Historical narrative
Accounts of real-life historical experiences given either by a person who experiences them or by someone who has studies or observed them.
Hyperbole
Figure of speech in which the truth is exaggerated for emphasis or for humorous effect.
Imagery
Descriptive words or phrases the writer uses to recreate sensory experiences.
Inversion
Inverted order of words in a sentence.
Situational rony
Contrast between what is expected to happen and what actually happens.
Literary letter
Letter that has been published and read by a wider audience, because it was written by a well-known public figure or provides information about the period in which it was written.
Memoir
Form of autobiographical writing in which a person recalls significant events in their life.

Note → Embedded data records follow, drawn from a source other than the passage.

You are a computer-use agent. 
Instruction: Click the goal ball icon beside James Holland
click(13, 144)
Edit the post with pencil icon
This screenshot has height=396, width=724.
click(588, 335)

Structured as narratives, first-person view, true account of events.
Mood
Feeling or atmosphere the writer creates for the reader. Use of connotation, imagery, sound and rhythm contribute.
Narrator
Character or voice that relates the story's events to the reader.
Onomatopoeia
A word that imitates the sound it represents.
Paradox
Statement that seems to contradict itself, but may nevertheless suggest an important truth.
Parallelism
Writer expresses ideas of equal worth with the same grammatical form, eg. repetition.
Parody
Writing that imitates the style or subject matter of a literary work for purpose of criticism or humorous effect.
Personification
Figure of speech in which an object, animal or idea is given human characteristics.
Persuasive writing
Intended to convince a reader o adopt a particular opinion or perform a certain action.
Realism
Refers to any effort to offer an accurate and detailed portrayal of actual life.
Rhyme
Similarity of sound between two words.
Sarcasm
Type of verbal irony refers to a critical remark expressed in a statement in which literal meaning is the opposite of actual meaning.
Satire
Technique in which foolish ideas or customs are ridiculed for the purpose of improving society.
Setting
Time and place in which the action occurs.
Simile
Figure of speech that compares two things that have something in common, using the words "like" or "as".
Stereotype
Oversimplified image or a person, group or institution.
Symbol
Person, place or object that stands for something beyond itself, such as feeling.
Theme
Central ideas the writer intends to share with the reader. May be a lesson about something.
Tone
Writer's attitude toward his subject. Can communicate through diction, choice of details and direct statements of his position.
Open letter
A letter addressed to a specific person but published for a wider readership.
Oxymoron
A figure of speech that combines opposite or contradictory terms in a brief phrase. (wise fool)
Suspense
The excitement or tension that the readers feel as they become involved in a story and eagerly await the outcome.
Transcript
A written, printed, or typed copy of words that have been spoken.
Voice
Writer's unique use of language that allows a reader to hear a human personality in the writer's work.